Open ChriswooTalent opened 3 years ago

ChriswooTalent commented 3 years ago

Hi, Thank you for your contribution,the code is very useful for me,but I want to ask you a question about this code:

 with torch.no_grad():
        l_pos = torch.index_select(self.memory_v1, 0, y.view(-1))
        l_pos.mul_(momentum)
        l_pos.add_(torch.mul(v1, 1 - momentum))
        l_norm = l_pos.pow(2).sum(1, keepdim=True).pow(0.5)
        updated_v1 = l_pos.div(l_norm)
        self.memory_v1.index_copy_(0, y, updated_v1)
        ab_pos = torch.index_select(self.memory_v2, 0, y.view(-1))
        ab_pos.mul_(momentum)
        ab_pos.add_(torch.mul(v2, 1 - momentum))
        ab_norm = ab_pos.pow(2).sum(1, keepdim=True).pow(0.5)
        updated_v2 = ab_pos.div(ab_norm)
        self.memory_v2.index_copy_(0, y, updated_v2)
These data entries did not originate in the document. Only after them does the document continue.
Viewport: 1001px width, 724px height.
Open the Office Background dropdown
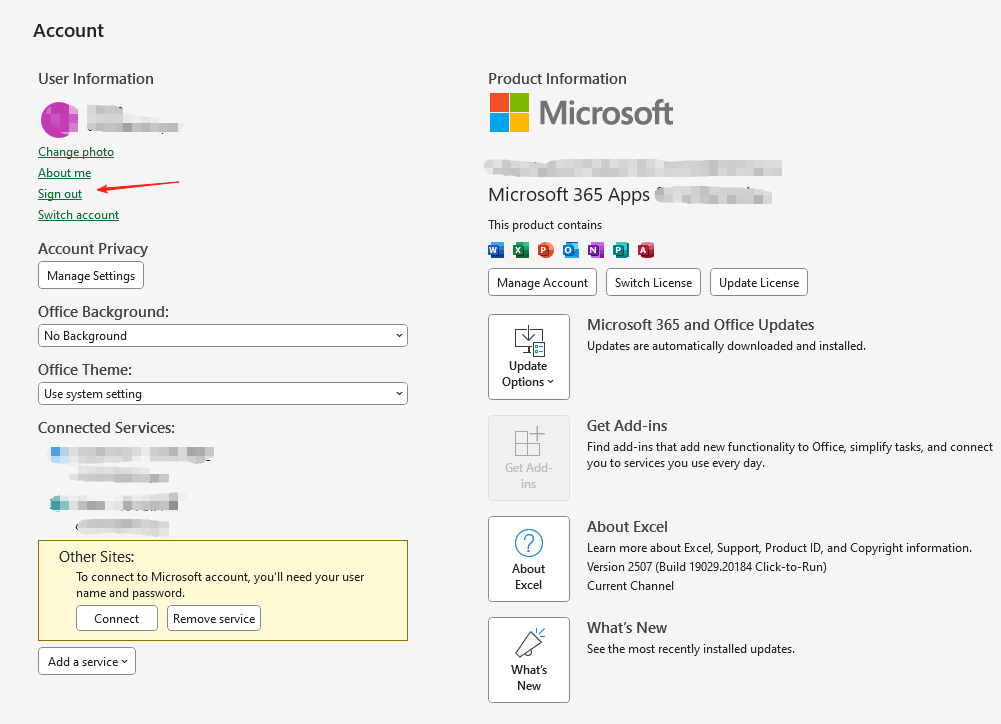point(222,336)
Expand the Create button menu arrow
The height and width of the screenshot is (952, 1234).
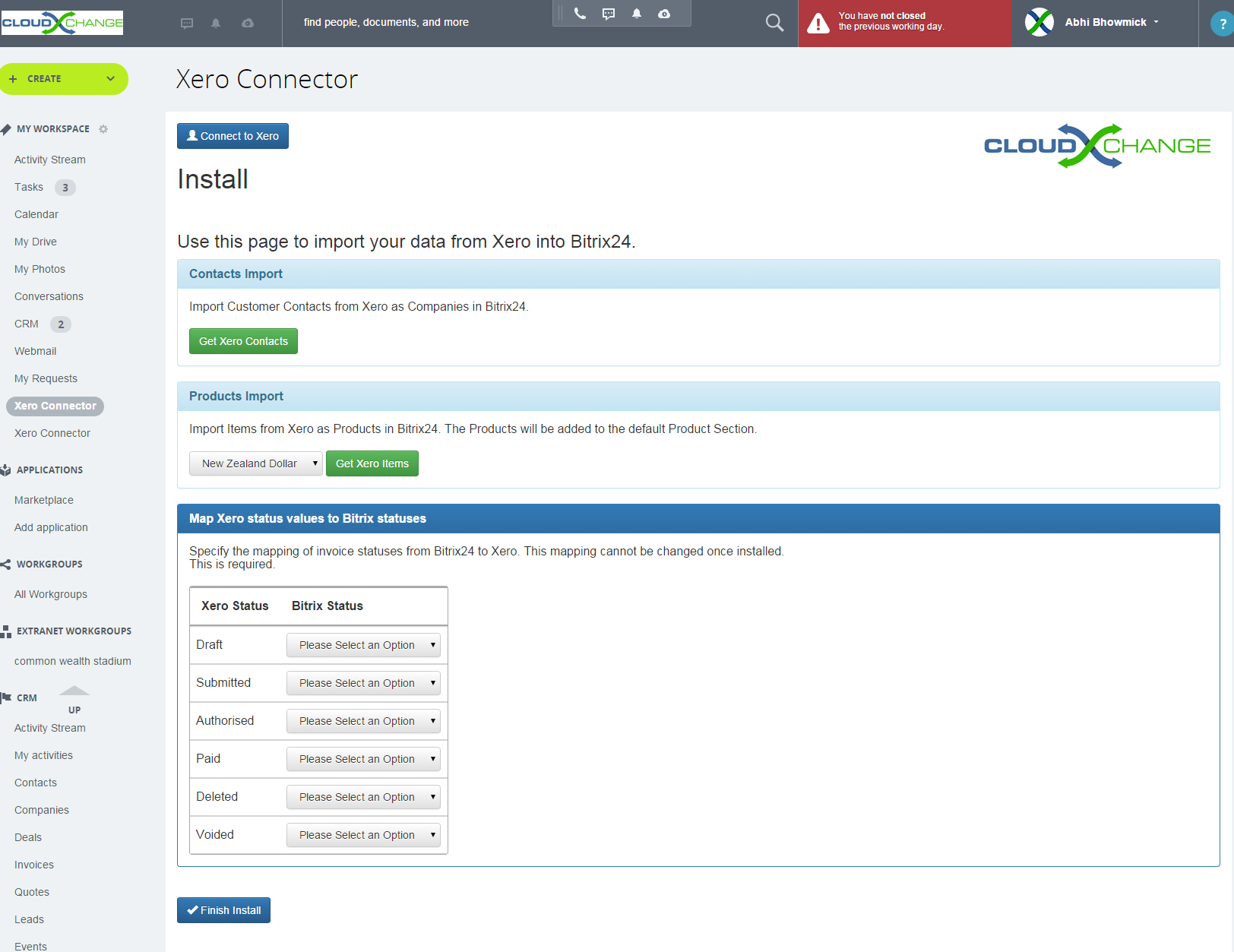click(x=111, y=78)
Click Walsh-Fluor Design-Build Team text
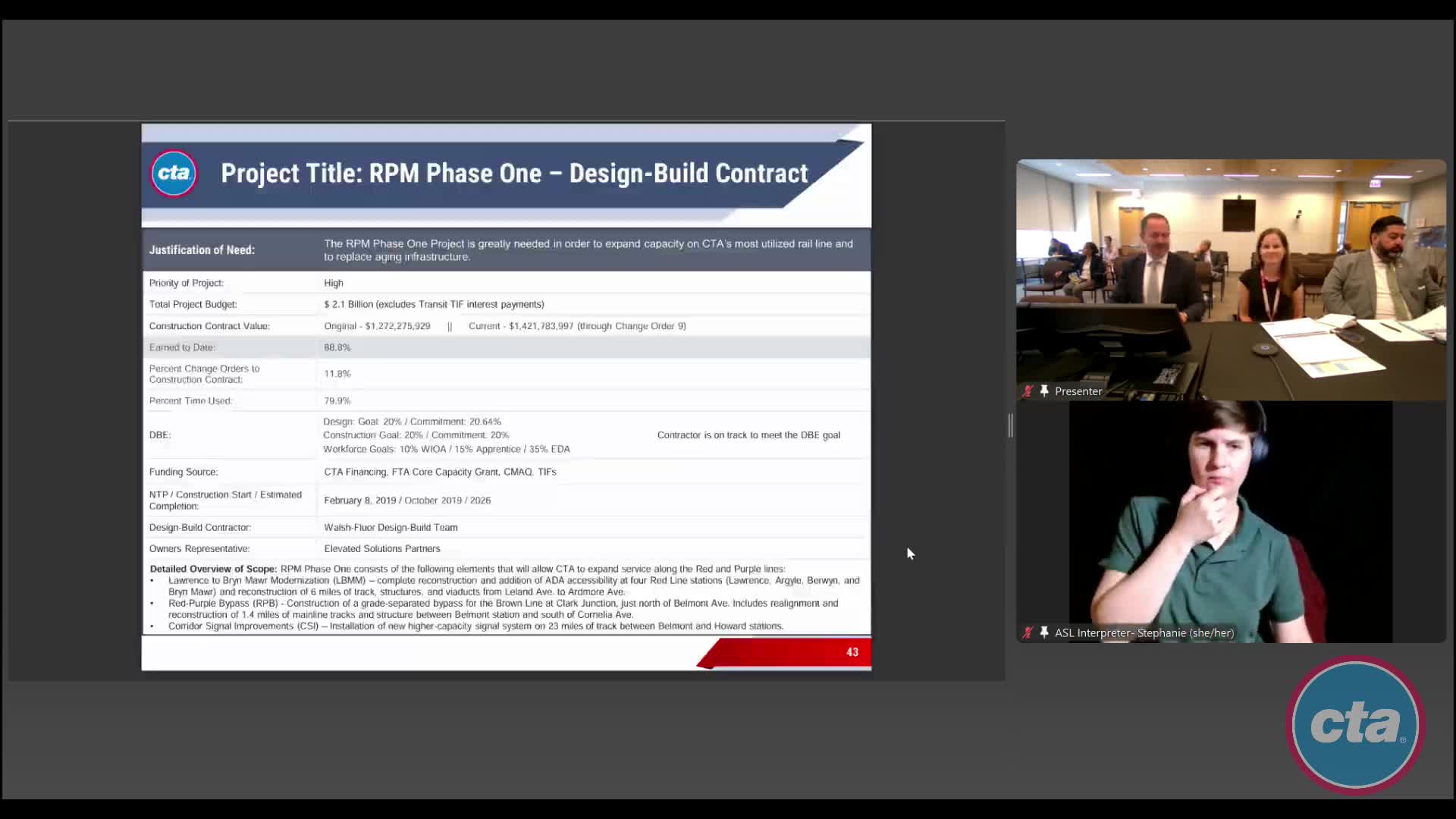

In your Implemention of the paper,you calc the loss element first and then update the memory, 
if I update the memory first, and then calc the loss element, what is the difference between these two methods,

Looking forward to your reply!Thank you!
HobbitLong commented 3 years ago

I think generally it's fine, except that you might sample the same feature as your anchor, either as positive or negative.